Britton & Rey 512 below also shows the interior of an opium den.
City supervisors outlawed non-medicinal opium in 1875, but without success;
opium use continued in Chinatown until 1907.
These cards are based on artfully staged photos © 1900 by Charles Weidner.
-
Goeggel & Weidner 32, postmarked SF 12/01/1903,
photo © #573 class D #8704 4/24/1900 [p. 360, "Chinese cobbler"].
This extremely popular photo appears as the frontispiece in the first issue of
Camera Craft (Vol. 1 #1, May 1900).
Chinatown: Chinese Cobbler shows other variants.
-
Goeggel & Weidner 33, ca. 1903,
photo © #163 class D #6721 3/26/1900 [p. 80, "Chinese fortune teller"].
-
Weidner 140, post-quake caption, postmarked Oakland 2/17/1908 (earlier variants date from 1904),
photo © #164 class D #6720 3/26/1900 [p. 80, "Morning (A) smoke"].
The sender notes that the caption "Hitting the Pipe" is intentionally misleading,
as it suggests opium smoking but here the smoker is presumably just smoking tobacco.
Several Weidner Chinatown photos, including all three of these, appear in
Why The Chinese Should Be Excluded in Railroad Trainmen's Journal (Vol. 19, Issue 1, Jan. 1902).
The article prints a wider view of the same location with the caption "Ragpickers Alley".
-
Britton & Rey 485, another cobbler,
photo ca. 1903 by W.E. Worden (uncredited).
-
Britton & Rey 540, another fortune teller; another example is postmarked SF 5/14/1904.
Unknown publisher 1Z9 and Mitchell 155 use the same image.
-
Britton & Rey 493, postmarked SF 12/28/1903;
very enigmatic unusual mixed-race subject, caption decidedly non-PC by modern standards.
The woman's clay pipe is surely added by the postcard artist
and "Highbinder Headquarters" is presumably just sensationalism.
Mitchell 210 uses the same image, but with another figure between the boy and woman,
caption "A Happy Family in Chinatown".
-
Zimmerman, postmarked 10/25/1908; pre-quake image written/mailed post-quake.
Behrendt 6 using the same image is postmarked 7/23/1906.
Exotically dressed Chinese children were a very popular subject for photographers and postcards,
though they were a small portion of the population;
the ratio of men to women in 1900 Chinatown is estimated as 20 to 1.
These staid poses against plain backgrounds lack visual interest,
in stark contrast to Weidner's cobbler / fortune teller / smoker postcards above.
-
Britton & Rey 478, written 12/1903, caption "Chinese Custom of Carrying Children".

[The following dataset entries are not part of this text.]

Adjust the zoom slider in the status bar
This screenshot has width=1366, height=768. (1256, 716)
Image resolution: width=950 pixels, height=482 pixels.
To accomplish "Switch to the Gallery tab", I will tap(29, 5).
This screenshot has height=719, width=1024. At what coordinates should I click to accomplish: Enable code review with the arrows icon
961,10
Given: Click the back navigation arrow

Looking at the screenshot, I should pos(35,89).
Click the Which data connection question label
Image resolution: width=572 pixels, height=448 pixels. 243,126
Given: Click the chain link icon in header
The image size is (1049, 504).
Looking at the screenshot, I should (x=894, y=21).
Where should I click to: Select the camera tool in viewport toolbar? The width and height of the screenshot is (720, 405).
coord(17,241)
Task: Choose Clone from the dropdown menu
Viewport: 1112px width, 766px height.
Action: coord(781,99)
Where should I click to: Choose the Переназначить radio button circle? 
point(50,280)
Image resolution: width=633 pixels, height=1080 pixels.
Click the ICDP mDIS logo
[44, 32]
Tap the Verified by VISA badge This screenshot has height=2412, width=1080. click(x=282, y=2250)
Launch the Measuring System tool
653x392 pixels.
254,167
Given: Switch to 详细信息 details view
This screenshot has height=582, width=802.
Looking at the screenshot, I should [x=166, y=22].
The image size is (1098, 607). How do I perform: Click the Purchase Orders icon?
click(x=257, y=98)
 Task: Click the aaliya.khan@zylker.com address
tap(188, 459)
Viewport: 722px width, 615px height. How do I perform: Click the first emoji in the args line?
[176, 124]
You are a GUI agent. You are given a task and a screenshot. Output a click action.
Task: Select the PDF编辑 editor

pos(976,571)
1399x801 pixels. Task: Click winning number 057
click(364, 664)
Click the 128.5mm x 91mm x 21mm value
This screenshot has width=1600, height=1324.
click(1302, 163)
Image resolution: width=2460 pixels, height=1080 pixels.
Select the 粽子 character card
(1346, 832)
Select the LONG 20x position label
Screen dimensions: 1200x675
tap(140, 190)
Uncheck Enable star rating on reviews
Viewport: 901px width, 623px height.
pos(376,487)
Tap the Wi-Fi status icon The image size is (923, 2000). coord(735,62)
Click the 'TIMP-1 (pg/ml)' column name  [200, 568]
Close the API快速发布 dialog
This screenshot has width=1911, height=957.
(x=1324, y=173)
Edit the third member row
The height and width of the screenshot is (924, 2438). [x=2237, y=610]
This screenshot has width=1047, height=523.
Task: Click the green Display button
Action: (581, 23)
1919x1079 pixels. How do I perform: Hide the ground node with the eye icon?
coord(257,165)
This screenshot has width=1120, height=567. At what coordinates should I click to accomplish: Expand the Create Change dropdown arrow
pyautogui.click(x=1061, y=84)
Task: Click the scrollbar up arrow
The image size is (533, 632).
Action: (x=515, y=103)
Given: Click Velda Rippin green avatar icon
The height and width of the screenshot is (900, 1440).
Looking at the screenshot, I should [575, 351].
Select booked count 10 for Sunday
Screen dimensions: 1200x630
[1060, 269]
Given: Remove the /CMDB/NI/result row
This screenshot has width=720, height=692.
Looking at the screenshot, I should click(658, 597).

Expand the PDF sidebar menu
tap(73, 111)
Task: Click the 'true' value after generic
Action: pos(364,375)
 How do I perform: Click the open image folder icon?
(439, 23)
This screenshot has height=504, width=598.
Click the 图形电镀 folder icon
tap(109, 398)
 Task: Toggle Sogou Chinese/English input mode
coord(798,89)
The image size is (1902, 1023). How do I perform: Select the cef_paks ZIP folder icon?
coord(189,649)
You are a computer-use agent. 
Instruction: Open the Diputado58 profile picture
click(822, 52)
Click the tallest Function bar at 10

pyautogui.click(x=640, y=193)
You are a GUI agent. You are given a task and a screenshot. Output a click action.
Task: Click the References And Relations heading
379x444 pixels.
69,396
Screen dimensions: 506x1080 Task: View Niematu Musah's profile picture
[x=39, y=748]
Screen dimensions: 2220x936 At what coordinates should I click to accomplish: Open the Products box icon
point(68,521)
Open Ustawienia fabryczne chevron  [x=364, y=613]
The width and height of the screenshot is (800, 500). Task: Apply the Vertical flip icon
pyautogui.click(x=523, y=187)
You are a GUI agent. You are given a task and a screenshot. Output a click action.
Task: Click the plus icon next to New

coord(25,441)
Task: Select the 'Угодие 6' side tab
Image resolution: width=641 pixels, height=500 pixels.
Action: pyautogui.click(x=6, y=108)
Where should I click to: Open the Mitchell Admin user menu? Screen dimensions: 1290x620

Weidner 142 (not shown; written 10/06/1904) uses the same image, captioned "Chinese Slave Girl",
and a post-quake variant captions it "Chinese nurse-girl without home after fire Apr. 18, 1906".
- Britton & Rey 488, postmarked SF 2/06/1904.
-
Goeggel & Weidner 15, written 11/12/1903.
Weidner 15 (undivided back, post-quake caption)
and Weidner 15 (divided back, post-quake caption) are later variants.
-
Weidner 16, postmarked SF 12/17/1908,
with caption modified by Weidner after the earthquake (see Chinatown: Chinese Girls).
Earlier variants (Goeggel & Weidner) date from 1903.
- Mitchell 24, postmarked 4/06/1905.
- Britton & Rey 491 postmarked 2/16/1904 shows a Chinese actor playing a female character.
-
Britton & Rey 516 shows the interior of a Chinese theater
on the south side of Jackson between Kearny/Washington Place;
Mitchell 372 uses the same image.
-
Britton & Rey 512 shows an opium den directly across the street from the Chinese theater,
including a cat "addicted to the fumes of the drug."
An earlier variant is postmarked 9/13/1904.